# Seeking Recommendations regarding camera upgrade



## DGcamera (Jun 4, 2013)

Dear Forum,

I've been a happy user of a panasonic GF-1, 20 mm 1.7, and 45-200 for about 3 years. I would very much appreciate recommendations regarding an upgrade. I'm specifically looking for better autofocus, handling, and low light performance. I would love a large bright viewfinder as well. (I have been using the LVF-1 from panasonic). 

I'm looking for something versitile (i.e. landscape, portrait, minimal action shots). Size and weight is also a factor for me. 
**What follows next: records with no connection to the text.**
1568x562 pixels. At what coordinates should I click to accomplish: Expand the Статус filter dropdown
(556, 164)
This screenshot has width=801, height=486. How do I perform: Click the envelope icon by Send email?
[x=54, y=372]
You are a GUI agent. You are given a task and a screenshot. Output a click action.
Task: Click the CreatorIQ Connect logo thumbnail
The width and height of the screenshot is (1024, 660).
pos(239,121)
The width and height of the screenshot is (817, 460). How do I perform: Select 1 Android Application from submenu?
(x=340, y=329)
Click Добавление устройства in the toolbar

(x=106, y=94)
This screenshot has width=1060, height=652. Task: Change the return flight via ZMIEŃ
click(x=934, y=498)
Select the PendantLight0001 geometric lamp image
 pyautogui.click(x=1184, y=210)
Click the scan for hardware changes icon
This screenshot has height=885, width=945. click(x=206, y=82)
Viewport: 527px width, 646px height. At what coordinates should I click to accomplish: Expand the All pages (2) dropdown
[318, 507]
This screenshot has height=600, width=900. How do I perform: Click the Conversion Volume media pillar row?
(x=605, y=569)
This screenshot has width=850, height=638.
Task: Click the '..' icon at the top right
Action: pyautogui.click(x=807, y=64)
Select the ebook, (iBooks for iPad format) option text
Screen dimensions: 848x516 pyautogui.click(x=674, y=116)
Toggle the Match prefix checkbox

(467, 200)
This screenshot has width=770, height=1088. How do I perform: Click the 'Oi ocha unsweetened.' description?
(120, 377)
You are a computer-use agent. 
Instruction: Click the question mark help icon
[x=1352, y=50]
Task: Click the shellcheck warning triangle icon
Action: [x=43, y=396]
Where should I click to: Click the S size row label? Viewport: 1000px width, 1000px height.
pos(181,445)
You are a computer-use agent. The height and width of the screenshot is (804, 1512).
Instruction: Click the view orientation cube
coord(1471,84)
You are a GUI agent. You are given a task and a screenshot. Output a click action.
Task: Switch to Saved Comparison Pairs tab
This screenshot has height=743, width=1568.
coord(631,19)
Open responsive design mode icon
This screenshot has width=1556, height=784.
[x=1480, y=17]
Thank you for your thoughts.


----------



## RLPhoto (Jun 4, 2013)

A rebel T4i or If your willing to sacrifice some stuff, a used 5Dc is what I'd go with for the landscapes.


----------



## Zv (Jun 4, 2013)

What's your budget?


----------



## mitchell3417 (Jun 4, 2013)

OM-D EM-5. If weight is a consideration.


----------



## bholliman (Jun 4, 2013)

Zv said:


> What's your budget?



+1 It really depends on how much you want to spend. 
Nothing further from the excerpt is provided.